"Bird Box" Book Review
People everywhere are spontaneously going crazy and dying. Nobody knows the exact cause, but it's reportedly from seeing something since everyone who has seen it is dead. Upon the death of Malorie's sister, Malorie finds refuge with five others who have survived the apocalypse. Every day is a test for them trying to survive in a world where your eyes could lead to your imminent death. Malorie learns of a more civilized refuge camp and decides the risk of traveling up the river blindfolded, while risking their lives, is worth the opportunity for her children to have somewhat normal lives. The only question is can they make it without opening their eyes?
Read it before you see it!
Pros and Cons of "Bird Box"
Pro: Fast Paced
I understand why this novel was turned into a movie because the pace was perfect! The author doesn't dwell heavily on the small details or overcomplicate matters with what each character is feeling, but instead focuses on the drive of his plot. Everything flows so smoothly. A part of me didn't want to watch the movie for I didn't feel it necessary after reading such a well thought out story. The book is easy to read and is not ever complicated—just what I'm looking for in a psychological thriller.
Con: Synopsis is Misleading
When you first hear about "Bird Box" or first read the synopsis on the book, it seems like the main plot has to do with Malorie trying to get down the river blindfolded and what happens while she's trying. In reality, the majority of this story is her thinking of the events that took place four years prior to her trip up the river with her children. So if you think you're getting into a book about a lady and her two children traveling blindfolded up a river, you're only about 20% right because that's how much this book actually focuses on that element of the plot.
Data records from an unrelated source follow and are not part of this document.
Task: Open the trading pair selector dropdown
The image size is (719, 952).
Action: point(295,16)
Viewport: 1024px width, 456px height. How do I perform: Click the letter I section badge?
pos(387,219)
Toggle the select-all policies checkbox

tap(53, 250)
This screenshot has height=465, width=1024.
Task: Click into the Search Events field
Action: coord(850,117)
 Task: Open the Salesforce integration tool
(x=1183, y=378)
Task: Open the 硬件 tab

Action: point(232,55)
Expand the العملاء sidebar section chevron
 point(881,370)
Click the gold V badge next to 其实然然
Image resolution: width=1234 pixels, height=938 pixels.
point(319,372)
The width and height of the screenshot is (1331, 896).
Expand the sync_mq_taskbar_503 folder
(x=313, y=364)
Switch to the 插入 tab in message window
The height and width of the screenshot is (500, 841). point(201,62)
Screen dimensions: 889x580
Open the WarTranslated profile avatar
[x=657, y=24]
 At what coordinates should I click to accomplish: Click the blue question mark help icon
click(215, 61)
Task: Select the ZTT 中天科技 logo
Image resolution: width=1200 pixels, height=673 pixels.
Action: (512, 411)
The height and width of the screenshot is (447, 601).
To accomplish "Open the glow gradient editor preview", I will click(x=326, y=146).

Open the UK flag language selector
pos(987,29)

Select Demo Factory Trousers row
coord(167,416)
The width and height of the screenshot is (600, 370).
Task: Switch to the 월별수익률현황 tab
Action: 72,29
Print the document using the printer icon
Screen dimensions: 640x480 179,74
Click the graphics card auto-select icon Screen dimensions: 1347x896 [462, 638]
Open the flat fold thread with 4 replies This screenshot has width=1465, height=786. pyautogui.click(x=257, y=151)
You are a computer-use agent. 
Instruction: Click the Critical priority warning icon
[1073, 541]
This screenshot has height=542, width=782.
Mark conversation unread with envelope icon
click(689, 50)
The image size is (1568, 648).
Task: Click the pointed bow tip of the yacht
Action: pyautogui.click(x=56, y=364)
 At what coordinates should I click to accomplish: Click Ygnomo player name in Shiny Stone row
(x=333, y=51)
No matter what tools she might pack, no matter what household objects might be used as a weapon, she knows that the blindfolds are their strongest protection.— "Bird Box" - Josh Malerman
Pro: The Backstory is More Interesting
So even though the "plot" is supposed to be about Malorie's journey to the refugee camp really that's only about 20% of the novel and the other 80% is about everything that leads her to that moment. The book heavily focuses on before the children were born while she was pregnant and the world just started turning into the wasteland it had become. One might think well that doesn't sound nearly as interesting and I think that might be why the author wrote about her travels up-river, but you couldn't be more wrong. I hated it when she was thinking about the present day and was so much more engaged in the past!
Pro: Relatable Characters
Every character you meet in this novel I would classify as "nothing remarkable" they are all average people who ended up in the same places relatively within the same time, with the same problem. Each dealing with it in their own fashion and as the reader follows along you can understand each character's motivations simply and connect with them as if they are an everyday member in your own life.
Pro: It's Creepy
"Bird Box" is not for the faint of heart. It's creepy and dark and most certainly does not beat around the bush. Honestly, there were many moments while I was reading when the author either casually described something with the use of characters memories or flat out stated details of things happening to characters that made my jaw drop. There were events so dark I read it twice just to be certain that I actually absorbed that correctly. I read many genres and when it comes to thrillers as a reader I want those moments of utter disorientation. "Bird Box" did this for me without hesitation! Josh Malerman has no shame.
Con: Abrupt Ending
The ending leaves a little something to be desired. This novel is fast-paced and blunt, and the ending is no exception to this. This is a con for me but only just a little bit. I didn't care for much more information at the end, but something does feel a little incomplete. By no means do I feel the ending ruined the book or makes it not worth the read, but I honestly didn't want to put "Bird Box" down, so more content would have been greatly appreciated.
Whatever they are, our minds can't understand them. They're like infinity, it seems. Something to complex for us to comprehend.— "Bird Box"-Josh Malerman
Movie vs Book
Most people know the age-old saying "the book is always better than the movie" an "Bird Box" is no exception. Some book to movie adaptations at least try to keep the plot similar, but in my personal opinion, the only similarity between the two is the blindfolds. The movie focuses more on trying to make the plot exciting rather than psychologically thrilling. My advice is to read the book first, and if you have already seen "Bird Box", read it anyways because it's way better.